As we move deeper into a network economy, business as usual just doesn’t exist. Institutional trust is eroding (big banks, Volkswagon, Wikileaks, you get the picture). It makes sense, but, frighteningly, Everyday Joe’s access to knowledge, power and education are tied to some of these institutions. As public trust erodes, these institutions find themselves with fewer and fewer resources — think public schools, libraries, museums. The writing is on the wall.
Change isn’t a bad thing, but it can be scary and that fear can lead to inaction or wrong action. We humans are creatures of habit. Too often when things don’t work, we double-down on the same actions and thought patterns that got us into the mess in the first place. When it comes to change and growth, everyone needs a little help. So, we asked ourselves:
How can we help people in organizations lead change from where they are?
How can we support smart growth within institutions so all people in our community get the good stuff?

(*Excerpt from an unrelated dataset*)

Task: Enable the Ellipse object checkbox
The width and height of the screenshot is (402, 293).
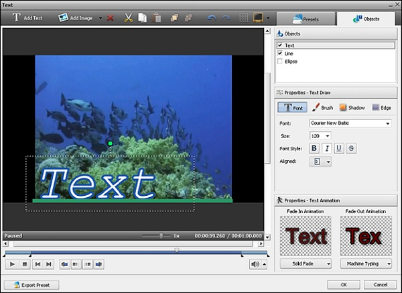Action: pos(280,61)
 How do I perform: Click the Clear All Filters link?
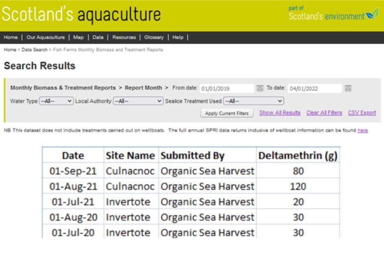324,112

Our answer, pivot our practice and share what we’ve learned through experience. We accepted our last cohort of Leading for Good apprentices in July 2016, and since then have been focusing on supporting more broad scale change working with school, libraries, museums and other organizations in the learning ecosystem. We are sharing all of the practices we’ve used here at LeadLocal and in Robin’s 25+ years of teaching. We are offering our tricks and tools for authentic learning, innovation, and leadership through trainings and retreats that help reveal the intrapreneurial potential of individuals and organizations that seek to grow and change with the times.
It took us almost four years, but LeadLocal found its calling. We are a think, learn, and DO tank that provides training and professional learning opportunities to make a positive impact. With a mission focused on learning and leadership, we have extensive experience in developing students, educators, non-profit leaders, and corporate employers.

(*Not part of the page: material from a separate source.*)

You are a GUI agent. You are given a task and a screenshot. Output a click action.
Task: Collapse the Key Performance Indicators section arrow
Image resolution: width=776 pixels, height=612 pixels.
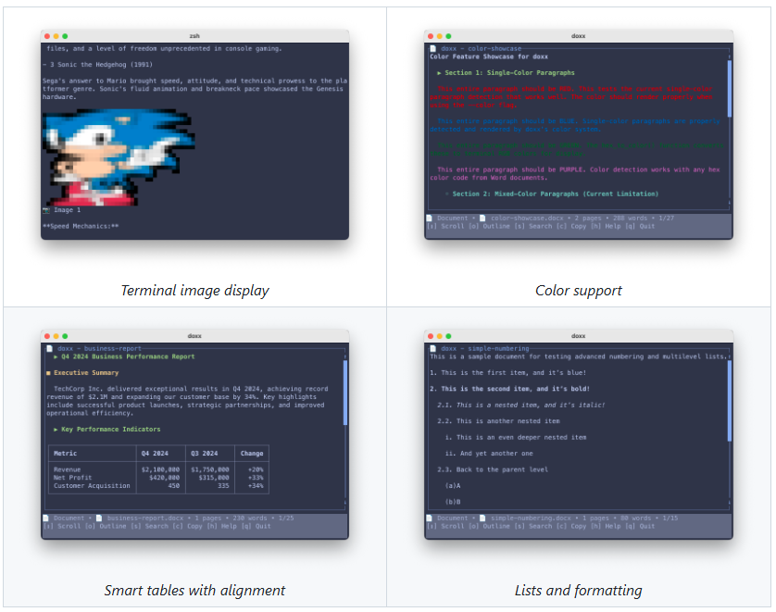click(x=56, y=430)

Our hands-on, innovative methods were developed through our work building successful programs and providing sustainable solutions that support local schools, businesses and the 21st century workforce. Both locally and nationally, we’ve had the opportunity to work with a variety of organizations including Starbucks, Maine State Library, Sunnyside Unified School District, Tucson Unified School District, Nogales Community Development, Arizona-Sonora Desert Museum, Pima County Joint Technical Education District, IBM, and Macerich Properties, among others.
While life pre-LeadLocal sometimes seems like a dream, the truth is we both accrued extensive business consulting and organizational development experience before jumping into this adventure. That experience (plus Robin’s years of teaching, training, and coaching—from Pre-K to Executive MBA) creates our foundation of knowledge and expertise that we are excited to share to help catalyze growth for individuals, teams and organizations that make the world a better place.